*** Provided material Section Begins ***

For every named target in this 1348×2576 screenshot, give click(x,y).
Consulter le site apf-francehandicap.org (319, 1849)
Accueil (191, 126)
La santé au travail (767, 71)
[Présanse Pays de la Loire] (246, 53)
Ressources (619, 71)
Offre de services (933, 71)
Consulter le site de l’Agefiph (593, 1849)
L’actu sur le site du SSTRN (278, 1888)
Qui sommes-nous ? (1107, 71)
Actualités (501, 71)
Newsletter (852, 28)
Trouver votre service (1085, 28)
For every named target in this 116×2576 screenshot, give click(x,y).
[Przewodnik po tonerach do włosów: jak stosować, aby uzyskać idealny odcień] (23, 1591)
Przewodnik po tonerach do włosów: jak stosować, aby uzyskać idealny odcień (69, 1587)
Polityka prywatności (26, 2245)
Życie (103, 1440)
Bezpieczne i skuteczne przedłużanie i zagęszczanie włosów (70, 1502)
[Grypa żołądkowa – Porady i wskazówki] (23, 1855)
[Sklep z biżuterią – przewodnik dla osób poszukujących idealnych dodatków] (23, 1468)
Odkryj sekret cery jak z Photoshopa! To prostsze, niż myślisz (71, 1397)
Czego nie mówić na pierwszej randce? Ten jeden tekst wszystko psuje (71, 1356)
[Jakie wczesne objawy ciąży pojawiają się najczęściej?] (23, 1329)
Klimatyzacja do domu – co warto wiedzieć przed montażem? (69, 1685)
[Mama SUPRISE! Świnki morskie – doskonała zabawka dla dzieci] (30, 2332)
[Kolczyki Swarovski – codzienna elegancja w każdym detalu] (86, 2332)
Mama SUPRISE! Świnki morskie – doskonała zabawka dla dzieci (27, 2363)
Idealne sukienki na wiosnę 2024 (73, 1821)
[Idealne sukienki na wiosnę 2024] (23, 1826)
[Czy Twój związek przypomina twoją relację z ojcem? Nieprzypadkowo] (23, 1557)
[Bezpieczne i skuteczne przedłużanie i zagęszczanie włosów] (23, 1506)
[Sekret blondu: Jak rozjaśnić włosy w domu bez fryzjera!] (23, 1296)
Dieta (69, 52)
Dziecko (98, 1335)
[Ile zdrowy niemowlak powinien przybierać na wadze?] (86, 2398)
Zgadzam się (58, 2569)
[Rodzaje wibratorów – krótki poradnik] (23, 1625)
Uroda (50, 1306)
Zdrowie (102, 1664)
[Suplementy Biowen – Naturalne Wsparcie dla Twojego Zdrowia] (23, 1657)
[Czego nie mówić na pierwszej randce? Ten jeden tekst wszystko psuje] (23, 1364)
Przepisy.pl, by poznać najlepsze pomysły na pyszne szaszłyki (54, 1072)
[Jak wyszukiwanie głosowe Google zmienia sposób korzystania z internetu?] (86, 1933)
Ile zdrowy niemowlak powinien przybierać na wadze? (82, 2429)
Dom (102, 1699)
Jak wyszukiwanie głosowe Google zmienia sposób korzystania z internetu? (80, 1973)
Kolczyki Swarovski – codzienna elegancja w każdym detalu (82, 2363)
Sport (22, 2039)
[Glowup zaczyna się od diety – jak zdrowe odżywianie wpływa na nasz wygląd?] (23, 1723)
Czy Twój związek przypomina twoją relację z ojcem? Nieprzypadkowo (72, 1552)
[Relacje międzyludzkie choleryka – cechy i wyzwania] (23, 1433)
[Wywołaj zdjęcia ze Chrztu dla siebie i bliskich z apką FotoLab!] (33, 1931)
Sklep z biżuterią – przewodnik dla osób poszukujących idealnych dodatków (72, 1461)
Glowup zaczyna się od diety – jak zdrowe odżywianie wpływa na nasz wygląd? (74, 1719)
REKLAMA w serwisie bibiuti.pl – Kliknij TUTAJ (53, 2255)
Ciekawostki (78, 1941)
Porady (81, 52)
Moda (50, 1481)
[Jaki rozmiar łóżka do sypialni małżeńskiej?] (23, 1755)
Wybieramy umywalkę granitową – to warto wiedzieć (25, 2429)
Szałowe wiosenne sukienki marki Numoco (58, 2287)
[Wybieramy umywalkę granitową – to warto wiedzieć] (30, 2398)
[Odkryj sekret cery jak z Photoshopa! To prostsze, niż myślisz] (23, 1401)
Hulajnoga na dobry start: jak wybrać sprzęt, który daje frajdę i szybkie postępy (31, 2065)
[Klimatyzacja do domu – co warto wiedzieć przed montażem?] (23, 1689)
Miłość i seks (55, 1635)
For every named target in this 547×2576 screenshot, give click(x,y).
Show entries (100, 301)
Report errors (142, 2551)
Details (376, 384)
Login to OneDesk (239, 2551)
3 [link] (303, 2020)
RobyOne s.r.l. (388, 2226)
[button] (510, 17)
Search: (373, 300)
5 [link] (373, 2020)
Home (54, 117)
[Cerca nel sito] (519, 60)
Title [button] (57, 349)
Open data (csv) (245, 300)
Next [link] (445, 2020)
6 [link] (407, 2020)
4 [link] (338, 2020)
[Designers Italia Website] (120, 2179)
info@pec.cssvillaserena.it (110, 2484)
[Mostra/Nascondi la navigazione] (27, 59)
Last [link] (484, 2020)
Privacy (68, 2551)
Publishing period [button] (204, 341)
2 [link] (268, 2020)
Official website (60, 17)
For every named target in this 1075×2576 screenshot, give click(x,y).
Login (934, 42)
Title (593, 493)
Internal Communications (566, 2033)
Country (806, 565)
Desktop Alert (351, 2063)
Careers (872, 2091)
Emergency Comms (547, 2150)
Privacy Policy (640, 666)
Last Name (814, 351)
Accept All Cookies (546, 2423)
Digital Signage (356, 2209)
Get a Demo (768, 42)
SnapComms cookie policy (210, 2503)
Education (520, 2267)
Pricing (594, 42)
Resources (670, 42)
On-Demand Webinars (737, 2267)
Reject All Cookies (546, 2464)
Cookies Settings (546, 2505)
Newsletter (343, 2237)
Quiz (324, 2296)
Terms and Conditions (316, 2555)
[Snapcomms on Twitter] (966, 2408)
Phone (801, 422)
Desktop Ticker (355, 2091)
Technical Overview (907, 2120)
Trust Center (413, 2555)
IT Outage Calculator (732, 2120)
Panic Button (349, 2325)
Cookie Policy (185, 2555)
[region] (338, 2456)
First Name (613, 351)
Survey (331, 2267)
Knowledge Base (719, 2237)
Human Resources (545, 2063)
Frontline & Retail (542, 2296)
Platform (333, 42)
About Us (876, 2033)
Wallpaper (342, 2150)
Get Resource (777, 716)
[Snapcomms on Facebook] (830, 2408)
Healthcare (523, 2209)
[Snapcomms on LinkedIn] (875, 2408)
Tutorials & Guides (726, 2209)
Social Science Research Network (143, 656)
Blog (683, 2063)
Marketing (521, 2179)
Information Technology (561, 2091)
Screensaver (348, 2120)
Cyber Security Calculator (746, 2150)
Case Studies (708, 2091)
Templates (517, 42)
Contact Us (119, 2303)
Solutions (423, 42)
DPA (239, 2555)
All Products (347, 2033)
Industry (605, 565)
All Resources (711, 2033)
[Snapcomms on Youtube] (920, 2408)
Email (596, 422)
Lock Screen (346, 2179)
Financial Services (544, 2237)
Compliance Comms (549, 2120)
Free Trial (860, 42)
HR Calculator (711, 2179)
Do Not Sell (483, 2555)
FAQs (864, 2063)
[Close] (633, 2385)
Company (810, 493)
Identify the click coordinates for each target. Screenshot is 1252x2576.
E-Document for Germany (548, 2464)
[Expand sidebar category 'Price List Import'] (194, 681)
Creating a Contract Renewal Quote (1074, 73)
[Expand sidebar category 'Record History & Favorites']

*** Provided material Section Ends ***

Work required: Using the records above as the source, restate each line verbatim.

Answer area:
For every named target in this 1348×2576 screenshot, give click(x,y).
Consulter le site apf-francehandicap.org (319, 1849)
Accueil (191, 126)
La santé au travail (767, 71)
[Présanse Pays de la Loire] (246, 53)
Ressources (619, 71)
Offre de services (933, 71)
Consulter le site de l’Agefiph (593, 1849)
L’actu sur le site du SSTRN (278, 1888)
Qui sommes-nous ? (1107, 71)
Actualités (501, 71)
Newsletter (852, 28)
Trouver votre service (1085, 28)
For every named target in this 116×2576 screenshot, give click(x,y).
[Przewodnik po tonerach do włosów: jak stosować, aby uzyskać idealny odcień] (23, 1591)
Przewodnik po tonerach do włosów: jak stosować, aby uzyskać idealny odcień (69, 1587)
Polityka prywatności (26, 2245)
Życie (103, 1440)
Bezpieczne i skuteczne przedłużanie i zagęszczanie włosów (70, 1502)
[Grypa żołądkowa – Porady i wskazówki] (23, 1855)
[Sklep z biżuterią – przewodnik dla osób poszukujących idealnych dodatków] (23, 1468)
Odkryj sekret cery jak z Photoshopa! To prostsze, niż myślisz (71, 1397)
Czego nie mówić na pierwszej randce? Ten jeden tekst wszystko psuje (71, 1356)
[Jakie wczesne objawy ciąży pojawiają się najczęściej?] (23, 1329)
Klimatyzacja do domu – co warto wiedzieć przed montażem? (69, 1685)
[Mama SUPRISE! Świnki morskie – doskonała zabawka dla dzieci] (30, 2332)
[Kolczyki Swarovski – codzienna elegancja w każdym detalu] (86, 2332)
Mama SUPRISE! Świnki morskie – doskonała zabawka dla dzieci (27, 2363)
Idealne sukienki na wiosnę 2024 (73, 1821)
[Idealne sukienki na wiosnę 2024] (23, 1826)
[Czy Twój związek przypomina twoją relację z ojcem? Nieprzypadkowo] (23, 1557)
[Bezpieczne i skuteczne przedłużanie i zagęszczanie włosów] (23, 1506)
[Sekret blondu: Jak rozjaśnić włosy w domu bez fryzjera!] (23, 1296)
Dieta (69, 52)
Dziecko (98, 1335)
[Ile zdrowy niemowlak powinien przybierać na wadze?] (86, 2398)
Zgadzam się (58, 2569)
[Rodzaje wibratorów – krótki poradnik] (23, 1625)
Uroda (50, 1306)
Zdrowie (102, 1664)
[Suplementy Biowen – Naturalne Wsparcie dla Twojego Zdrowia] (23, 1657)
[Czego nie mówić na pierwszej randce? Ten jeden tekst wszystko psuje] (23, 1364)
Przepisy.pl, by poznać najlepsze pomysły na pyszne szaszłyki (54, 1072)
[Jak wyszukiwanie głosowe Google zmienia sposób korzystania z internetu?] (86, 1933)
Ile zdrowy niemowlak powinien przybierać na wadze? (82, 2429)
Dom (102, 1699)
Jak wyszukiwanie głosowe Google zmienia sposób korzystania z internetu? (80, 1973)
Kolczyki Swarovski – codzienna elegancja w każdym detalu (82, 2363)
Sport (22, 2039)
[Glowup zaczyna się od diety – jak zdrowe odżywianie wpływa na nasz wygląd?] (23, 1723)
Czy Twój związek przypomina twoją relację z ojcem? Nieprzypadkowo (72, 1552)
[Relacje międzyludzkie choleryka – cechy i wyzwania] (23, 1433)
[Wywołaj zdjęcia ze Chrztu dla siebie i bliskich z apką FotoLab!] (33, 1931)
Sklep z biżuterią – przewodnik dla osób poszukujących idealnych dodatków (72, 1461)
Glowup zaczyna się od diety – jak zdrowe odżywianie wpływa na nasz wygląd? (74, 1719)
REKLAMA w serwisie bibiuti.pl – Kliknij TUTAJ (53, 2255)
Ciekawostki (78, 1941)
Porady (81, 52)
Moda (50, 1481)
[Jaki rozmiar łóżka do sypialni małżeńskiej?] (23, 1755)
Wybieramy umywalkę granitową – to warto wiedzieć (25, 2429)
Szałowe wiosenne sukienki marki Numoco (58, 2287)
[Wybieramy umywalkę granitową – to warto wiedzieć] (30, 2398)
[Odkryj sekret cery jak z Photoshopa! To prostsze, niż myślisz] (23, 1401)
Hulajnoga na dobry start: jak wybrać sprzęt, który daje frajdę i szybkie postępy (31, 2065)
[Klimatyzacja do domu – co warto wiedzieć przed montażem?] (23, 1689)
Miłość i seks (55, 1635)
For every named target in this 547×2576 screenshot, give click(x,y).
Show entries (100, 301)
Report errors (142, 2551)
Details (376, 384)
Login to OneDesk (239, 2551)
3 [link] (303, 2020)
RobyOne s.r.l. (388, 2226)
[button] (510, 17)
Search: (373, 300)
5 [link] (373, 2020)
Home (54, 117)
[Cerca nel sito] (519, 60)
Title [button] (57, 349)
Open data (csv) (245, 300)
Next [link] (445, 2020)
6 [link] (407, 2020)
4 [link] (338, 2020)
[Designers Italia Website] (120, 2179)
info@pec.cssvillaserena.it (110, 2484)
[Mostra/Nascondi la navigazione] (27, 59)
Last [link] (484, 2020)
Privacy (68, 2551)
Publishing period [button] (204, 341)
2 [link] (268, 2020)
Official website (60, 17)
For every named target in this 1075×2576 screenshot, give click(x,y).
Login (934, 42)
Title (593, 493)
Internal Communications (566, 2033)
Country (806, 565)
Desktop Alert (351, 2063)
Careers (872, 2091)
Emergency Comms (547, 2150)
Privacy Policy (640, 666)
Last Name (814, 351)
Accept All Cookies (546, 2423)
Digital Signage (356, 2209)
Get a Demo (768, 42)
SnapComms cookie policy (210, 2503)
Education (520, 2267)
Pricing (594, 42)
Resources (670, 42)
On-Demand Webinars (737, 2267)
Reject All Cookies (546, 2464)
Cookies Settings (546, 2505)
Newsletter (343, 2237)
Quiz (324, 2296)
Terms and Conditions (316, 2555)
[Snapcomms on Twitter] (966, 2408)
Phone (801, 422)
Desktop Ticker (355, 2091)
Technical Overview (907, 2120)
Trust Center (413, 2555)
IT Outage Calculator (732, 2120)
Panic Button (349, 2325)
Cookie Policy (185, 2555)
[region] (338, 2456)
First Name (613, 351)
Survey (331, 2267)
Knowledge Base (719, 2237)
Human Resources (545, 2063)
Frontline & Retail (542, 2296)
Platform (333, 42)
About Us (876, 2033)
Wallpaper (342, 2150)
Get Resource (777, 716)
[Snapcomms on Facebook] (830, 2408)
Healthcare (523, 2209)
[Snapcomms on LinkedIn] (875, 2408)
Tutorials & Guides (726, 2209)
Social Science Research Network (143, 656)
Blog (683, 2063)
Marketing (521, 2179)
Information Technology (561, 2091)
Screensaver (348, 2120)
Cyber Security Calculator (746, 2150)
Case Studies (708, 2091)
Templates (517, 42)
Contact Us (119, 2303)
Solutions (423, 42)
DPA (239, 2555)
All Products (347, 2033)
Industry (605, 565)
All Resources (711, 2033)
[Snapcomms on Youtube] (920, 2408)
Email (596, 422)
Lock Screen (346, 2179)
Financial Services (544, 2237)
Compliance Comms (549, 2120)
Free Trial (860, 42)
HR Calculator (711, 2179)
Do Not Sell (483, 2555)
FAQs (864, 2063)
[Close] (633, 2385)
Company (810, 493)
Identify the click coordinates for each target. Screenshot is 1252x2576.
E-Document for Germany (548, 2464)
[Expand sidebar category 'Price List Import'] (194, 681)
Creating a Contract Renewal Quote (1074, 73)
[Expand sidebar category 'Record History & Favorites']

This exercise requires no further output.